Una risata amara. Piccola.
"Lavoravo in un negozio, tutto il periodo dell'estate. Sai, l'ho sempre fatto, e mi è sempre piaciuto. Lavoravo in mezzo alla gente e un'estate ho conosciuto una ragazza particolare."
Gli scappò una risata, ma si fece triste.
"Lo so..."
La ragazza rispose senza spostarsi da quel suo abbraccio.
Di nuovo il cane abbaiò.

L'abbraccio restava.
La ragazza rimaneva abbracciata alle sue ginocchia, a farsi spettinare i capelli dal vento.
Erano fermi sulla sabbia ormai da un po'.
La sabbia aveva fatto il suo lavoro e aveva ricoperto completamente i piedi della ragazza.
"Sai, so qualcosa di questa storia..."
Lo ripeté, lo disse senza un interlocutore particolare. In quel momento non era importante che vicino a lei ci fosse il vecchio.
Lo ripeté forse al vento, per sentire in lontananza un'eco che le facesse capire che era così.
Si girò dolcemente verso il vecchio che la stava fissando in silenzio.
Le lenti degli occhiali erano spesse ma lasciavano lo stesso intravvedere uno sguardo triste.
"Ti va di continuare a raccontarmi?"
Forse era un gioco di luce, riflessi del sole e piccole gocce di mare portate dal vento ma a lei sembrò che agli angoli degli occhi ci fossero ferme piccole lacrime.
Il vecchio annuì e deglutì.
"Era una ragazza che abitava qui, credo da quella parte."
Indicò un indefinito punto nella pineta.
"Lavoravamo assieme in un negozio di articoli da regalo. Lavoravamo tanto sai? Era il negozio più bello qui in centro. Tutta gente giovane, bella gente come lo sono i giovani adesso."
Il ricordo aveva aperto nel vecchio altri ricordi di quel periodo e d'istinto parlò, senza più seguire il senso del discorso.
Lei godendosi quello strano autoabbraccio lo lasciò parlare.

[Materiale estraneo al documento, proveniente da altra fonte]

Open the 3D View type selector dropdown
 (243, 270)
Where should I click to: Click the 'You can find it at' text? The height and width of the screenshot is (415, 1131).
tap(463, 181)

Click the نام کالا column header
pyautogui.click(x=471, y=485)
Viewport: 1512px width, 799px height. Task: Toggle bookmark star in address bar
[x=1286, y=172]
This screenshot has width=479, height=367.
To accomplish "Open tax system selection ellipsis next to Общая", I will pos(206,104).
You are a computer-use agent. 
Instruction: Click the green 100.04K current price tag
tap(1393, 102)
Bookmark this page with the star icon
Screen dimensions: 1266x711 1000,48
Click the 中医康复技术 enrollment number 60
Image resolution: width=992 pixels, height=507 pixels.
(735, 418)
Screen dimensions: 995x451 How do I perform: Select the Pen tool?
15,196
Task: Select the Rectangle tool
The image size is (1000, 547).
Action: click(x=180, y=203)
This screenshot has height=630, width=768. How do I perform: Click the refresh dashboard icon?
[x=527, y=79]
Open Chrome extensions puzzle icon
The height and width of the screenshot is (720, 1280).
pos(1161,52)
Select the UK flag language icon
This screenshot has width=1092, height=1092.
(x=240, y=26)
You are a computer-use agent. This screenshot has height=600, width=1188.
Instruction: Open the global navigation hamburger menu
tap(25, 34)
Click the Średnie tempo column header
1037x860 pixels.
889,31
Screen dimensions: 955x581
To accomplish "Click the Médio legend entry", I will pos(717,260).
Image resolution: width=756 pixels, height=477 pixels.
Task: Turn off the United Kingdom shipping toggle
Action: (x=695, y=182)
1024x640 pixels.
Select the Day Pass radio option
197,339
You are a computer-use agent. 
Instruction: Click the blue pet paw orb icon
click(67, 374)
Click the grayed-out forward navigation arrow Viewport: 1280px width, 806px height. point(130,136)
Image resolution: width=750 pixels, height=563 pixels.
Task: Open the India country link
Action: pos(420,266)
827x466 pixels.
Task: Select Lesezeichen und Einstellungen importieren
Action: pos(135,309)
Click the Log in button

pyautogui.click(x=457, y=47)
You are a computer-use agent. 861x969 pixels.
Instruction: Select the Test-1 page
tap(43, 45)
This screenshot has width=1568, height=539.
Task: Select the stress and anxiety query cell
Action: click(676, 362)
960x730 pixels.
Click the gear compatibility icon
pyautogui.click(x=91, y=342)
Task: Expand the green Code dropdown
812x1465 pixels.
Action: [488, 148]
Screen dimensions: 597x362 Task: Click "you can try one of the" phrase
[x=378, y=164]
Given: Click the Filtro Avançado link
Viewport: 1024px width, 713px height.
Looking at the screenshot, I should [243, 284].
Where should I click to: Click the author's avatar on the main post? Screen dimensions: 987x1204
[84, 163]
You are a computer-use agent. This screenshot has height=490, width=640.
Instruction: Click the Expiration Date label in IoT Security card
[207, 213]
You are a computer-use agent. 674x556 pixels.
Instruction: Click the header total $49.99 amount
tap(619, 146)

Sentiva che era giusto così.
L'ombra del pontile si allungò ancora un po'verso di loro.
Spostò un piede verso il vecchio lanciandogli un po'di sabbia addosso.
Sorrise divertita.
Il vecchio sorrise a sua volta per quella risata a cuore aperto.
"Scusami, a quelli della mia età succede di perdere il filo del discorso..."
"Non è una cosa così brutta, mi piace ascoltarti."
Il vecchio rimase ancora un po'in silenzio. Da quando si erano incamminati sulla spiaggia non aveva parlato poi così molto.
Il vento dispettoso giocava col ciuffo bianco un tempo riccio dell'anziano.
Si portò una mano sulla fronte per sistemarlo ma sorrise e lasciò che il vento facesse quello che voleva.
"Sai, mio padre aveva tanti capelli bianchi, ondulati, belli ma non sopportava il vento e in momenti come questo estraeva dalla tasca un piccolo pettine bianco di osso..."
Gli occhi verdi della ragazza si fecero grandi, come se allargando lo sguardo trovasse un ricordo specifico.